The series began filming on 1 December 2021 and wrapped on 11 May 2022.

== Soundtrack ==

| No. | Title | Lyrics | Music | Singer(s) | Length |
|---|---|---|---|---|---|
| 1. | "Nindiya" | Kausar Munir | Sanchit and Ankit Balhara | Supriya Pathak, Atharv Bakshi | 3:47 |
| 2. | "Nindiya" (Reprise) | Kausar Munir | Sanchit and Ankit Balhara | Ayushmann Khurrana | 3:50 |

== Release ==
Two former employees of Union Carbide India Limited, convicted in the gas leak case, filed a plea to prevent the release of the series; the Bombay High Court rejected their case.

The series was released on Netflix on 18 November 2023.

== Reception ==
Nandini Ramnath of Scroll.in found The Railway Men to be a "compelling saga of ordinary heroism"; she particularly praised the production design by Rajat Poddar for his "remarkably faithful recreations" of the era. Sonil Dedhia of News18 considered it a "passionate, emotionally resonant, and incredibly moving" tale of under-appreciated heroes, but felt that too many subplots and backstories prevented it from being a "taut thriller". Mayur Sanap of Rediff.com commended Rawail for handling the tragic event with "seriousness and respect without going overboard with the dramatic impact".
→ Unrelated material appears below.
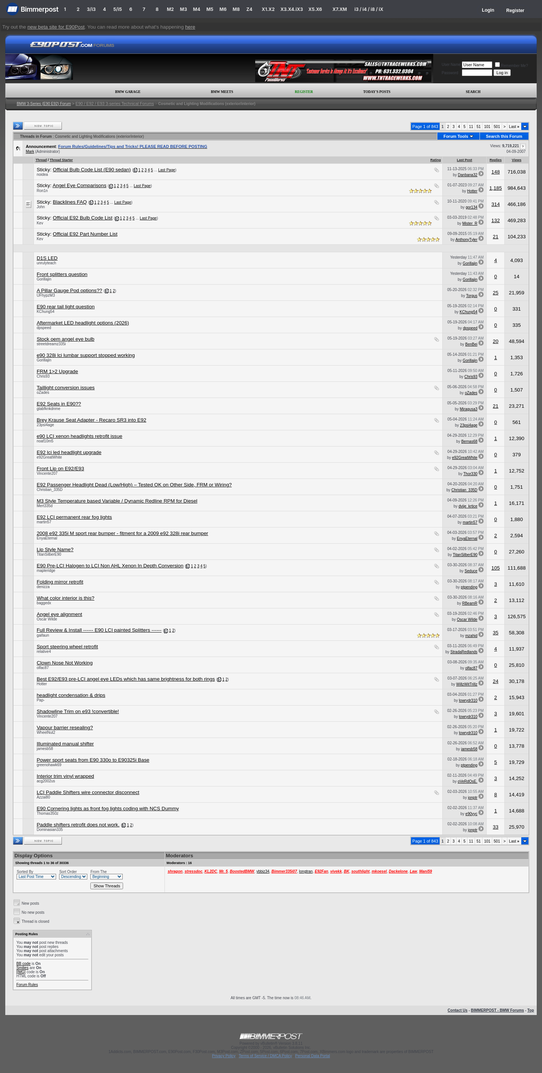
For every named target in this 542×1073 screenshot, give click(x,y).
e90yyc (472, 814)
The Indian Expresss Shubhra Gupta termed it "a worthy effort, which brings back an expansive, old-fashioned style of storytelling to a still-relevant event", and particularly praised the performances of Kay Kay Menon and Babil Khan. India Todays Zinia Bandyopadhyay considered Khan to be the "real star of the show". Saibal Chatterjee of NDTV wrote, "The Railway Men is buoyed by a clutch of laudable performances and storytelling that does not slide below a certain level of competence. But it could have been much, much more." Santanu Das of Hindustan Times believed that the series' handling of the tragedy was not at par with the handling of the Chernobyl disaster by the HBO miniseries Chernobyl (2019).